** The exercise **
Extend the passage below on the Third India-Africa Forum Summit, picking up right after its final sentence.

** Reading passage **
────────────────────────────────────────

The Third India-Africa Forum Summit (IAFS-III) was held in New Delhi, India from 26–30 October 2015. The five-day summit started with consultations on official level followed by the head of states/governments level summit on 29 October 2015 with scheduled bilateral meetings on 30 October 2015. This is going to be India's biggest diplomatic outreach involving delegates from a large number of African nations.

Background
The summit was earlier scheduled to be held in December 2014, with a three-year gap after the 2011 Adis Ababa summit. But Syed Akbaruddin, the official spokesperson of Indian Foreign Ministry, told the media that the scheduled summit was postponed to 2015 and would include a higher number of African leaders unlike the previous two summits where the event was restricted to only 10–15 African countries. Although media reports claimed that Ebola outbreak in Western African nations played key role behind the postponement of the summit.

Invitations were sent out to all 54 African nations through the respective Indian missions but it was not delivered only in Libya, as there is no government functioning at the time, and the Indian embassy also had to move to Tunisia. India's Foreign Minister Sushma Swaraj herself handed over the invitation to South African President Jacob Zuma during her visit to the African country in May 2015.

────────────────────────────────────────

** Recorded information **
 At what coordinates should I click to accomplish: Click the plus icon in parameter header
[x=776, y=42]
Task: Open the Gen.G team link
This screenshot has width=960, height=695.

────────────────────────────────────────

** Answer to this task **
Logo
The logo depicts a lion with one half of an African lion and another half of an Indian lion. The official website mentioned about the logo: "Proud, Courageous, Bold and on the Prowl, ready to take on the future and seize every opportunity". In the background African map overlapping merges with Indian map in a reference to ancient Gondwanaland when Indian subcontinent used to be part of today's Africa's continental landmass millions of years ago. 
The India Gate, one of the iconic landmark of Delhi, the host city will be illuminated with 3D laser projection showing India-Africa shared heritage and India's contribution in African peace and prosperity, throughout the summit week.

Participants
The host country, India, had sent invitations to all 54 African head of state/government and trying to ensure maximum participation at the highest level. As of September 2015, the following dignitaries were expected to attend the summit in Delhi, India.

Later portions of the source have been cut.